[[ Input data open ]]
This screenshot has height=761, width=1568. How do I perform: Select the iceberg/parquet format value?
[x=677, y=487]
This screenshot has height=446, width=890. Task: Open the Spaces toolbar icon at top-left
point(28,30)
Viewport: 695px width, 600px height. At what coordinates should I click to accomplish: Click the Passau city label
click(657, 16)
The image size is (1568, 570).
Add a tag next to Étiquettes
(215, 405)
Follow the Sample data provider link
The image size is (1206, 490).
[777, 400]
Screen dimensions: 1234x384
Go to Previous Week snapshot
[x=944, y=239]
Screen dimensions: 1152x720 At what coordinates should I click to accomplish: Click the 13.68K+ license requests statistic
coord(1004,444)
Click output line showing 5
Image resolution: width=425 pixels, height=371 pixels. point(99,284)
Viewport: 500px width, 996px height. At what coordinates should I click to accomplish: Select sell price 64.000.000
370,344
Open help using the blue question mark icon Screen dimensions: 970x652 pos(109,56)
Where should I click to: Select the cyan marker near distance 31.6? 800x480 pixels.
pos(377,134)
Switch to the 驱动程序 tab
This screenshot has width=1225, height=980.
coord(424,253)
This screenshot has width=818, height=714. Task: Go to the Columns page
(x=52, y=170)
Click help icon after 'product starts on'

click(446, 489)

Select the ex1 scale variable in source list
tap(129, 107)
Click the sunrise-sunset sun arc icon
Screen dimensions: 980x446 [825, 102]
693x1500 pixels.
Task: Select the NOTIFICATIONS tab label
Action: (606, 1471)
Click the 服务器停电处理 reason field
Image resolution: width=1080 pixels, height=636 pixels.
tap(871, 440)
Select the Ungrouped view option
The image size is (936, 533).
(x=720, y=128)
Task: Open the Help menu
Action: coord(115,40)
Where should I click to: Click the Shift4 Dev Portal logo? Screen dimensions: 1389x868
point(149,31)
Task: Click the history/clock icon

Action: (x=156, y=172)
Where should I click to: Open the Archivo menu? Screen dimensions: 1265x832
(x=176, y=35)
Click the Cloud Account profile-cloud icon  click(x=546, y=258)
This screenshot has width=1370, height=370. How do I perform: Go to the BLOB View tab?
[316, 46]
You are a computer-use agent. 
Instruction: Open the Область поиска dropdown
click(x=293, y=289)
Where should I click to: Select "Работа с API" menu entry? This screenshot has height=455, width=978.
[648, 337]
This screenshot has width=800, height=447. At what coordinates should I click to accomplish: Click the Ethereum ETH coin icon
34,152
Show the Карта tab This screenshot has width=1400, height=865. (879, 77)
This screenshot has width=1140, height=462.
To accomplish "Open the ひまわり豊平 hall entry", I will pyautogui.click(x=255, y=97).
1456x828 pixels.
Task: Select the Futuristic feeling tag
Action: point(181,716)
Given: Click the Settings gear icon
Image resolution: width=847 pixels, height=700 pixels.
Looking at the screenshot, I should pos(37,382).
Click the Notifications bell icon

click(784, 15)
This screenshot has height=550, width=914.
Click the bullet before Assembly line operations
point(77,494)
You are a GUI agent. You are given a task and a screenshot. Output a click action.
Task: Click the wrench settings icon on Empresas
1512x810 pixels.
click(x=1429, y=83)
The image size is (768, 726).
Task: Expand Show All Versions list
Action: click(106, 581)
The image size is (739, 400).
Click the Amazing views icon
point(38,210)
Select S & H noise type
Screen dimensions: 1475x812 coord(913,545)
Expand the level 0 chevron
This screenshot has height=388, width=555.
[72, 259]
[[ Input data closed ]]
* Instructions for the task: Search the records above for "agent" and copy every line that has it.

* Exercise answer:
You are a computer-use agent. 
You are a GUI agent. You are given a task and a screenshot. Output a click action.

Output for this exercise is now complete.